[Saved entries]

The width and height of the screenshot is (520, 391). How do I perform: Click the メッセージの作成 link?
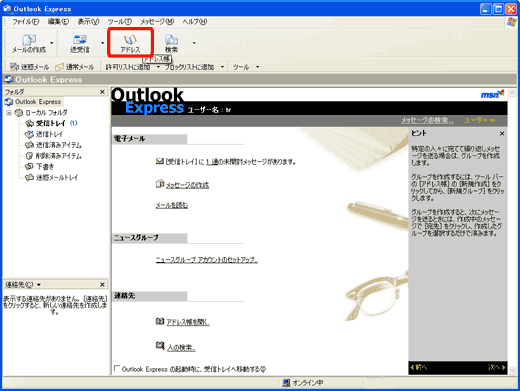187,185
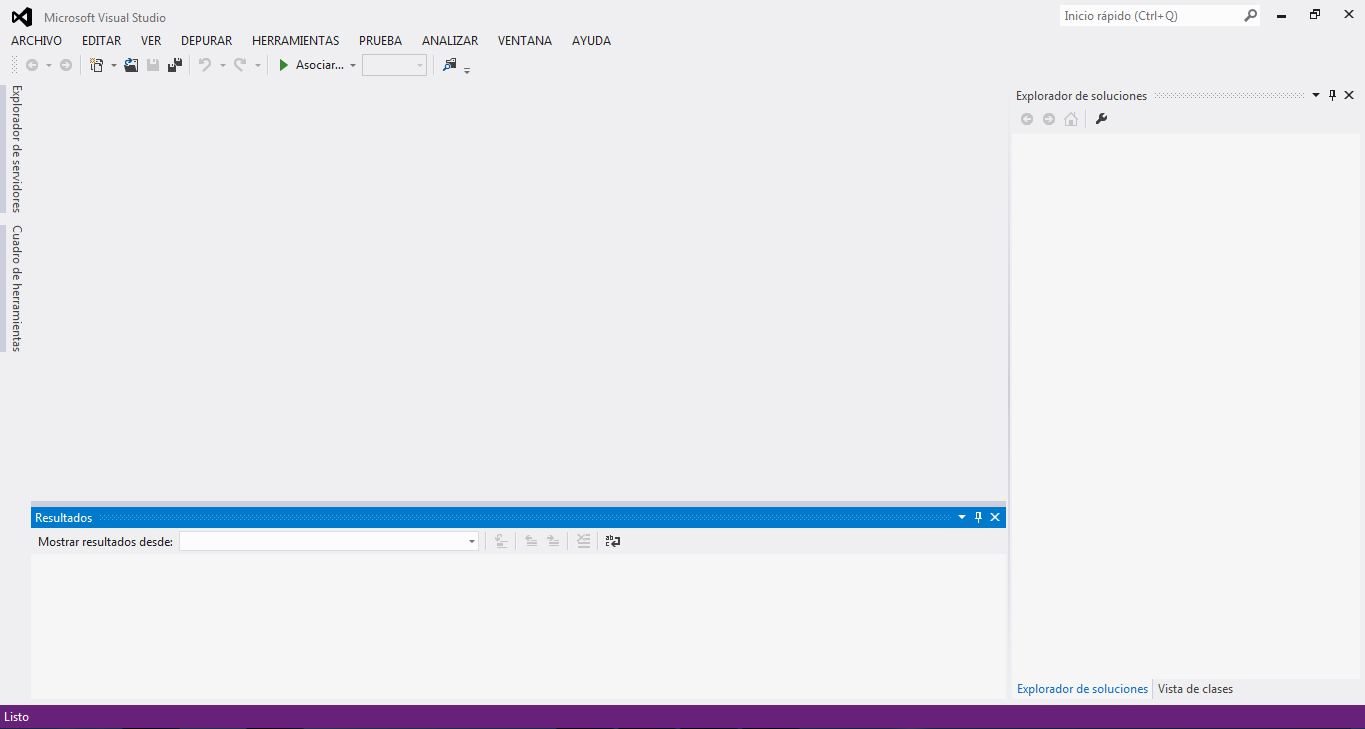1365x729 pixels.
Task: Open Explorador de soluciones window position menu
Action: point(1315,96)
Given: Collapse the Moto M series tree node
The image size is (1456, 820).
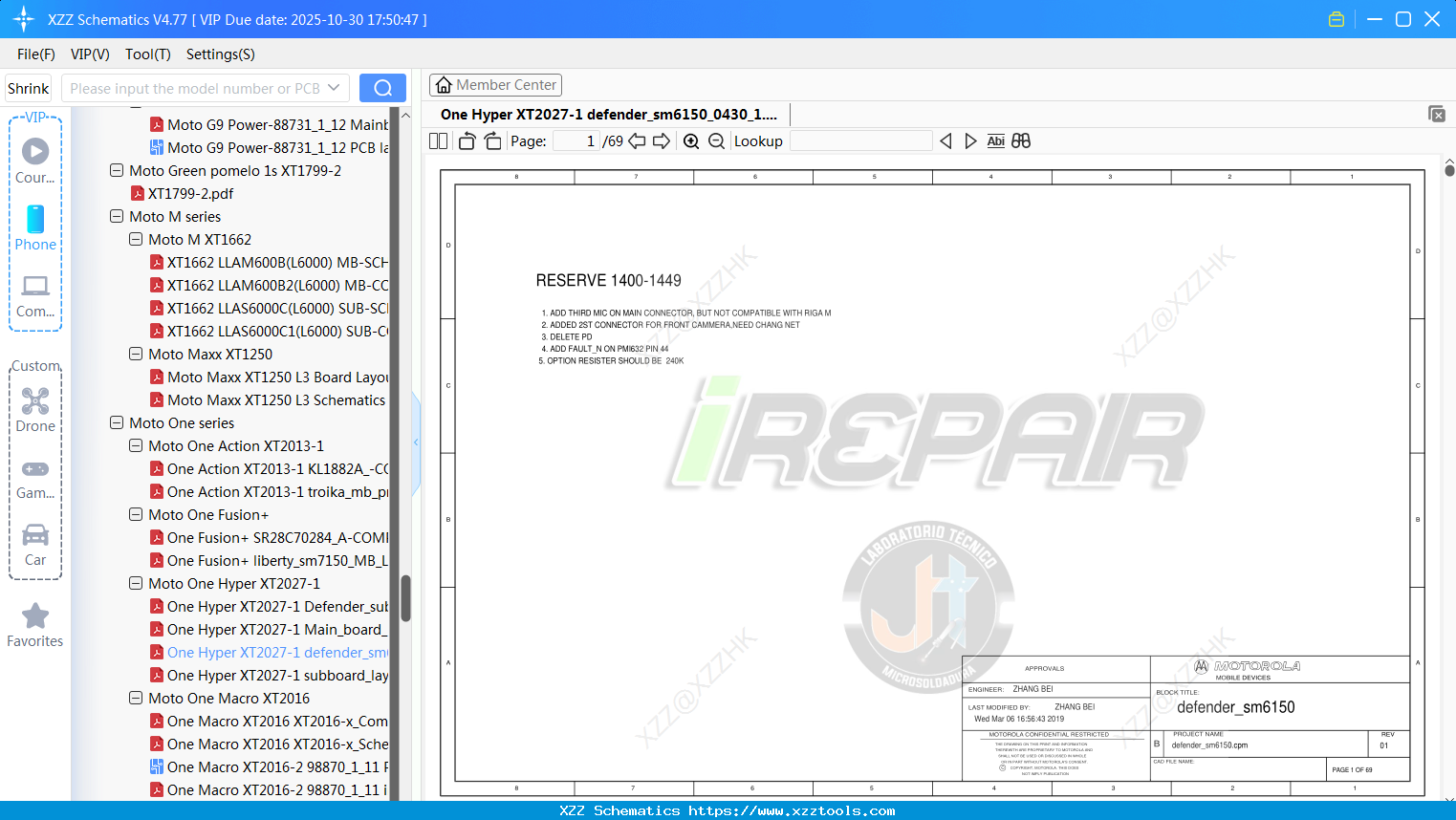Looking at the screenshot, I should coord(116,216).
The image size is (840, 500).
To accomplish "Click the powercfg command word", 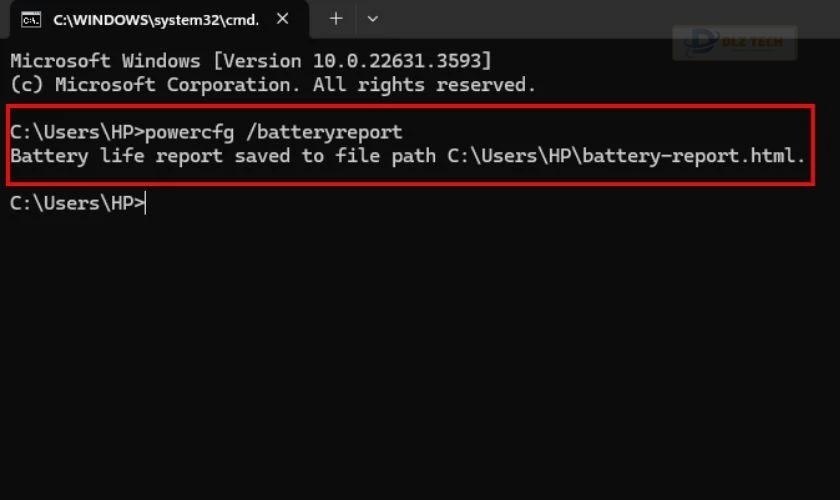I will [189, 133].
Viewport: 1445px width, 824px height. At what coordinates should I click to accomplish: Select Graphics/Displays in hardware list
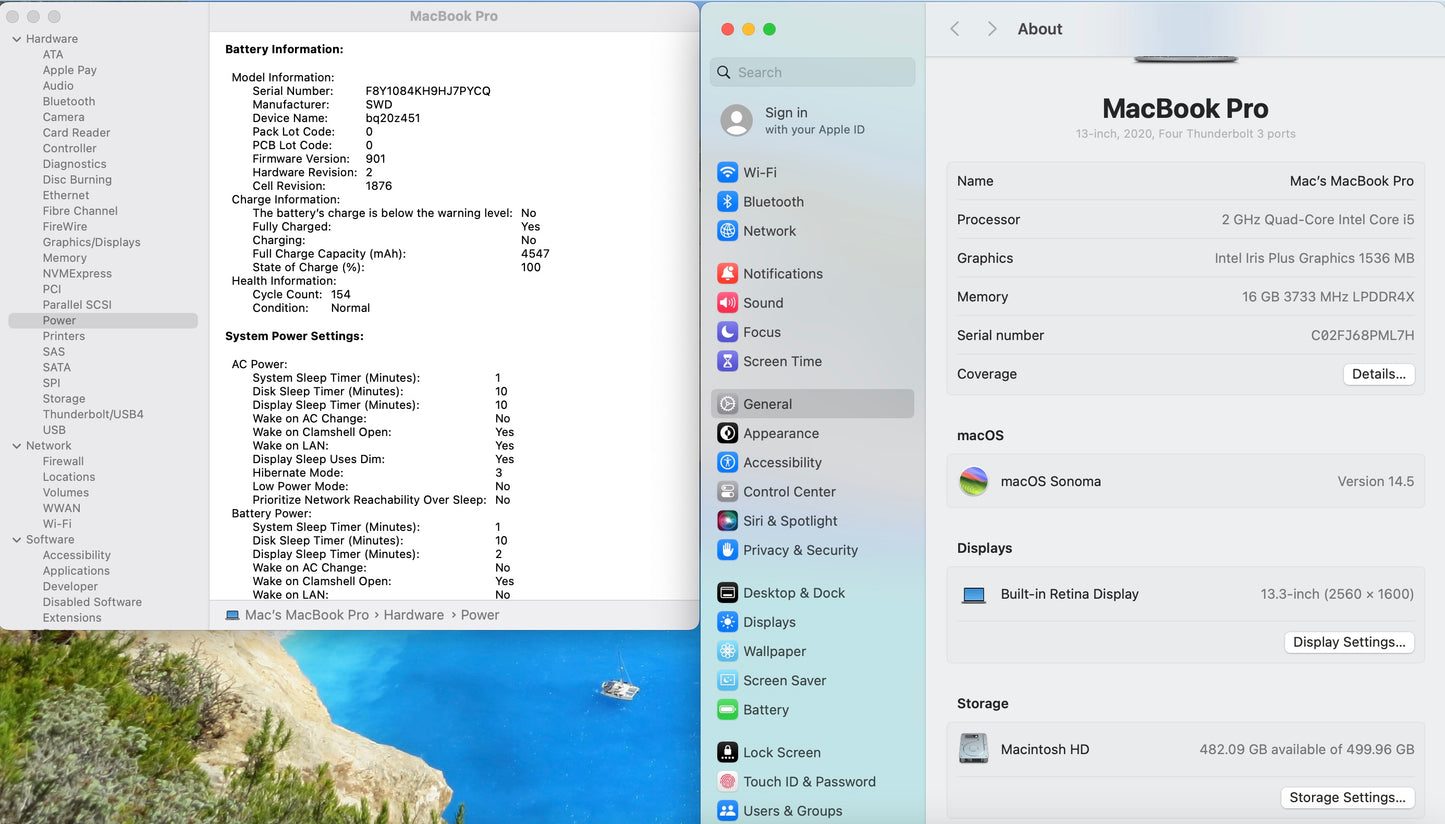point(91,242)
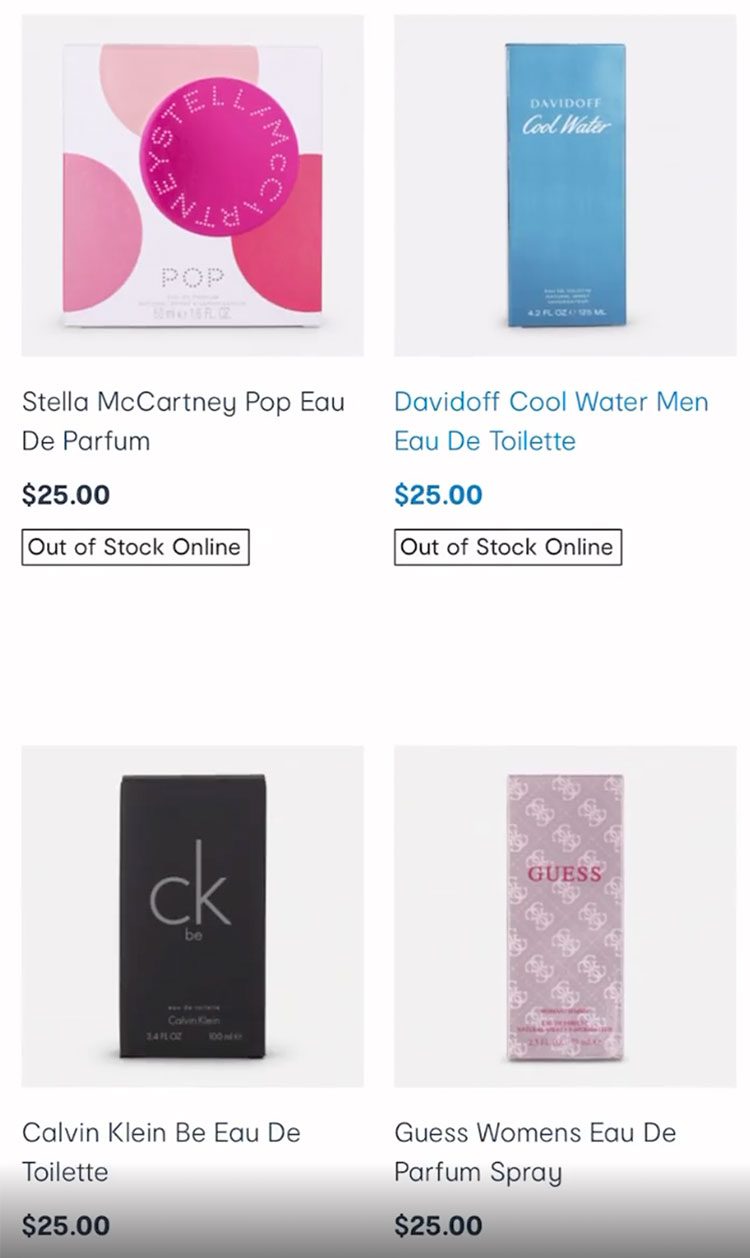Click the Stella McCartney Pop title text
The width and height of the screenshot is (750, 1258).
[x=183, y=401]
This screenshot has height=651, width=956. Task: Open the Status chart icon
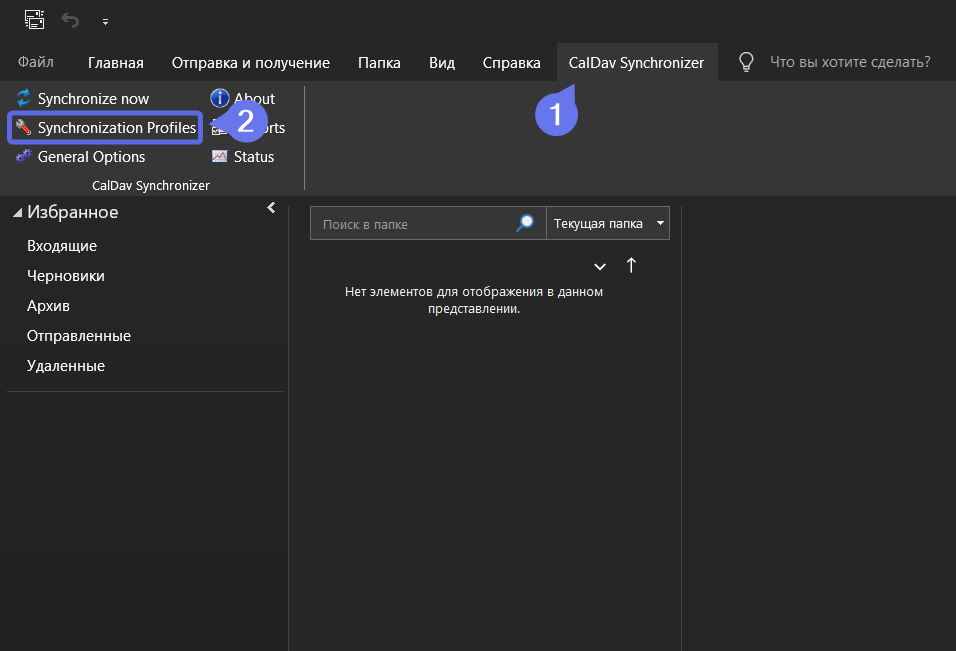pyautogui.click(x=219, y=157)
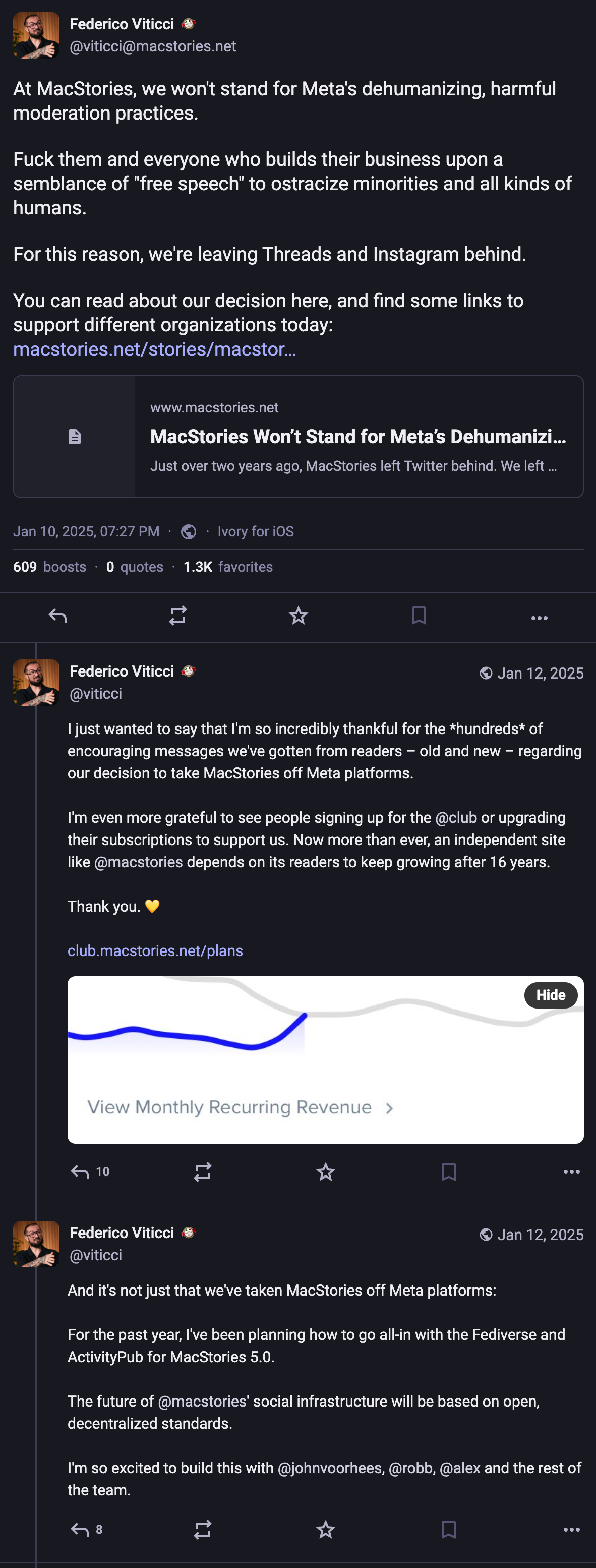Open more menu on revenue chart post
This screenshot has width=596, height=1568.
[x=571, y=1172]
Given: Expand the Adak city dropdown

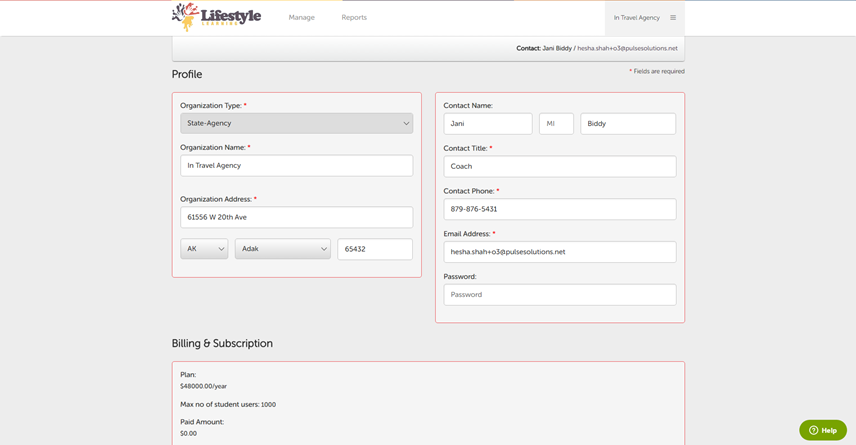Looking at the screenshot, I should 282,249.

### EXERCISE REQUIREMENTS
Omit all pictures, and repeat exactly the lines from the line containing "Viewport: 1445px width, 824px" through the end of the data.

### TASK OUTPUT
Viewport: 1445px width, 824px height. At what coordinates should I click to accomplish: Select Graphics/Displays in hardware list
point(91,242)
Click the Stella McCartney Pop title text
The width and height of the screenshot is (750, 1258).
[x=183, y=401]
This screenshot has height=651, width=956. Task: Open the Status chart icon
pyautogui.click(x=219, y=157)
Open more menu on revenue chart post
This screenshot has width=596, height=1568.
[x=571, y=1172]
Given: Expand the Adak city dropdown

Looking at the screenshot, I should 282,249.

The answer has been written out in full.